[Begin TEXT]

Calling of the Twelve

Read Mark 3:13-19

Afterward Jesus went up on a mountain and called out the ones he wanted to go with him. And they came to him. Then he appointed twelve of them and called them his apostles. They were to accompany him, and he would send them out to preach, giving them authority to cast out demons. These are the twelve he chose: Simon (whom he named Peter), James and John (the sons of Zebedee, but Jesus nicknamed them “Sons of Thunder”), Andrew, Philip, Bartholomew, Matthew, Thomas, James (son of Alphaeus), Thaddaeus, Simon (the zealot), Judas Iscariot (who later betrayed him).
(Mark 3:13-19)

Reflect

From the hundreds of people who followed him from place to place, Jesus chose twelve to be his apostles. Apostle means “messenger” or “authorized representative.” He did not choose these twelve to be his associates and companions because of their faith; their faith often faltered. He didn’t choose them because of their talent and ability; no one stood out with any unusual abilities. The disciples represented a wide range of backgrounds and life experiences, but apparently they had no more leadership potential than those who were not chosen. The one characteristic they all shared was their willingness to obey Jesus.

Why did Jesus choose twelve men? The number twelve corresponds to the twelve tribes of Israel (Matthew 19:28), showing the continuity between the old religious system and the new one based on Jesus’ message. Many people followed Jesus, but these twelve received the most intense training. We see the impact of eleven of these men throughout the rest of the New Testament.

Jesus’ faithful disciples were ordinary men who became extraordinary because of Jesus Christ. Despite their confusion and lack of understanding during his lifetime, they became powerful witnesses to his resurrection. Their lives were transformed by God’s power. After Jesus’ ascension, they were filled with the Holy Spirit and empowered to carry out special roles in the growth of the early church.

Respond

We should not disqualify ourselves from service to Christ because we do not have specific credentials. Being a good disciple is simply a matter of following Jesus with a willing heart. Also, consider the fact that the Holy Spirit has given a special ability to each believer (see 1 Corinthians 12). How will you use your abilities to serve God? Prayerfully seek God’s guidance.

[End TEXT]
[Begin SUPPLIED MATERIAL]

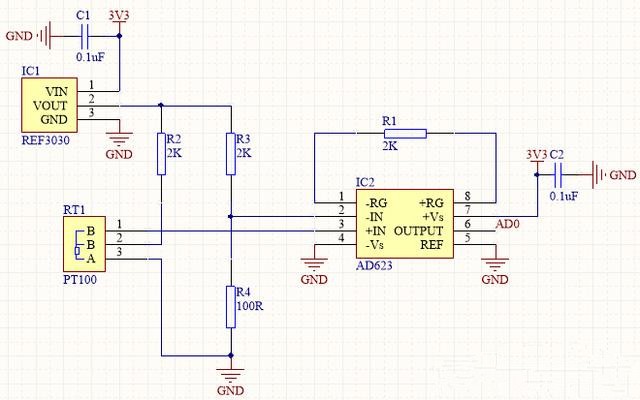Click the 3V3 power label above C1
Viewport: 640px width, 400px height.
119,17
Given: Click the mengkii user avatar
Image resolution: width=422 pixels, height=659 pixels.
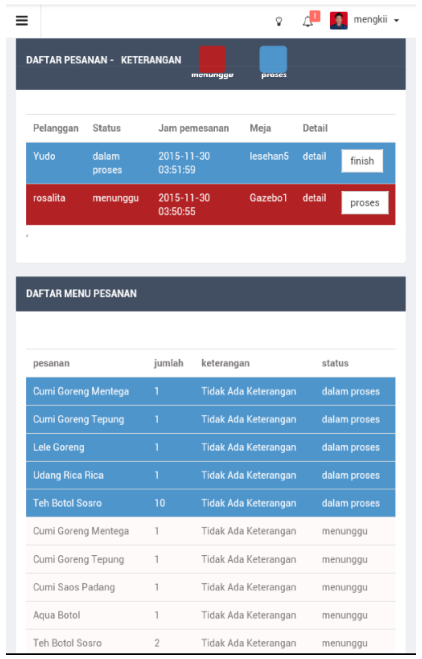Looking at the screenshot, I should 339,21.
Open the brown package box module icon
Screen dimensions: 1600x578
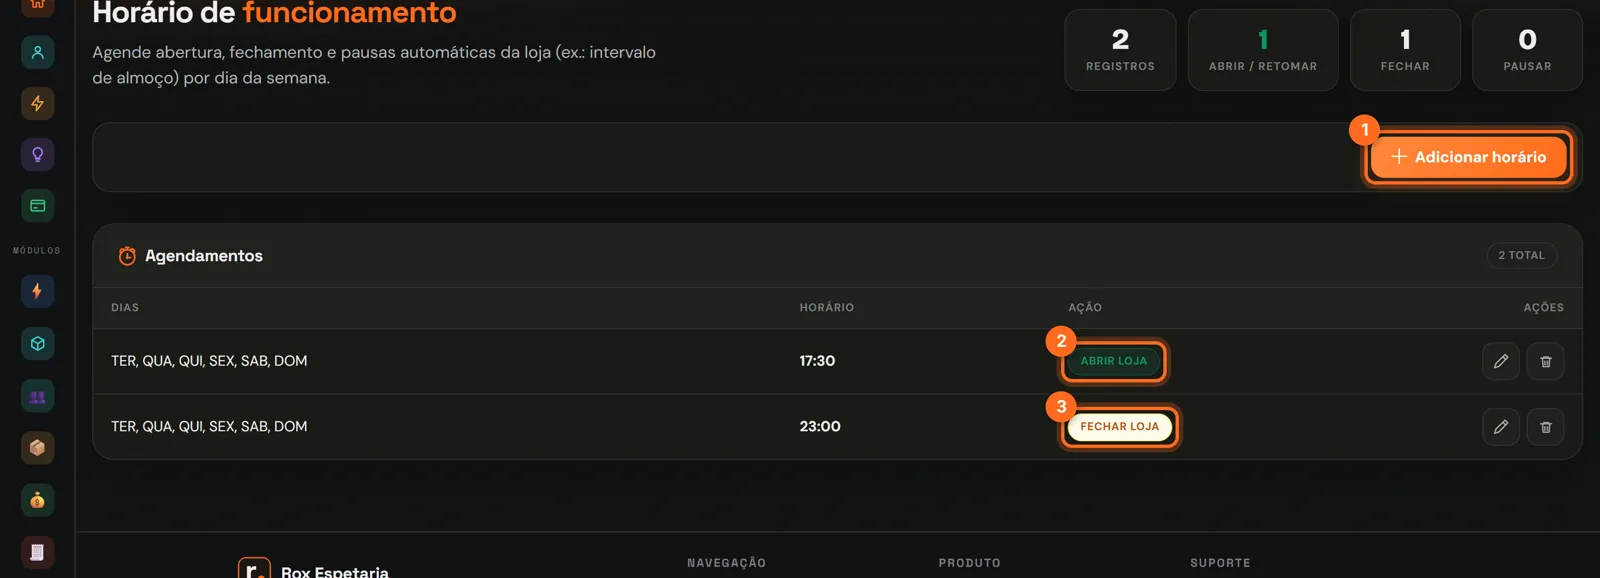click(x=37, y=448)
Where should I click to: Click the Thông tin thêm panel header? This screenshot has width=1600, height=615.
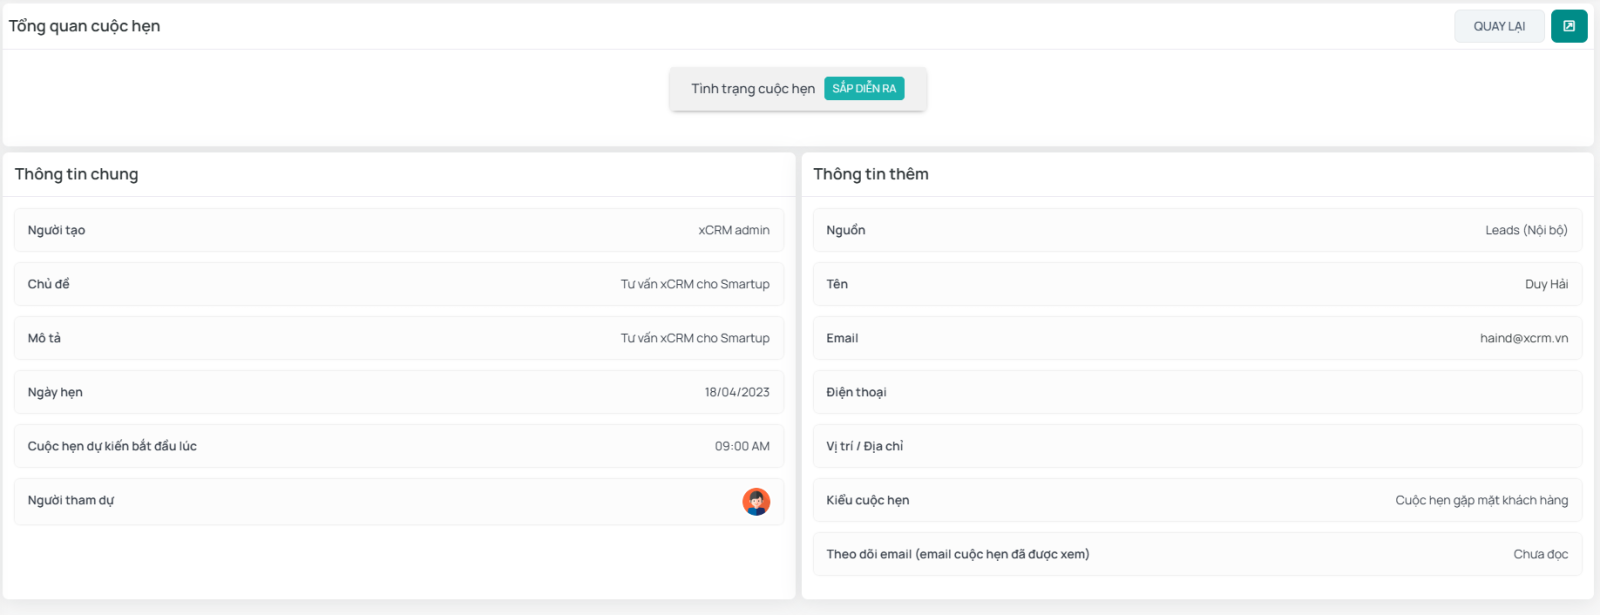[870, 174]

[End SUPPLIED MATERIAL]

TASK LIST
(1) In the text on the calling of the Twelve, what does the word "apostle" mean?
(2) From the text on the calling of the Twelve, write out the part starting with "Jesus’ faithful disciples" and going on through "the early church.".

ANSWERS FOR THE TASKS
(1) It means "messenger" or "authorized representative."

(2)
Jesus’ faithful disciples were ordinary men who became extraordinary because of Jesus Christ. Despite their confusion and lack of understanding during his lifetime, they became powerful witnesses to his resurrection. Their lives were transformed by God’s power. After Jesus’ ascension, they were filled with the Holy Spirit and empowered to carry out special roles in the growth of the early church.